REQUIRED WORK:
Begin with the line in which "Dreptul în dezbatere (115, 931)" appears and end with the final line of the entries. Retype each one exactly and add nothing.

DATA TO USE:
<<<<
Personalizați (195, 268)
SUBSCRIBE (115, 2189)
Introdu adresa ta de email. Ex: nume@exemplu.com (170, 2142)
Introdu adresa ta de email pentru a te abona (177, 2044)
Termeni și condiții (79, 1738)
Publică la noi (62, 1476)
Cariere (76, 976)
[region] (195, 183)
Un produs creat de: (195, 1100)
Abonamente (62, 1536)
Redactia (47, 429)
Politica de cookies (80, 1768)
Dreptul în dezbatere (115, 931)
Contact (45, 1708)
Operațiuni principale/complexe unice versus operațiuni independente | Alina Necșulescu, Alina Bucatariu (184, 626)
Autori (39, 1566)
>>>>
ANSWER SECTION:
Dreptul în dezbatere (115, 931)
Contact (45, 1708)
Operațiuni principale/complexe unice versus operațiuni independente | Alina Necșulescu, Alina Bucatariu (184, 626)
Autori (39, 1566)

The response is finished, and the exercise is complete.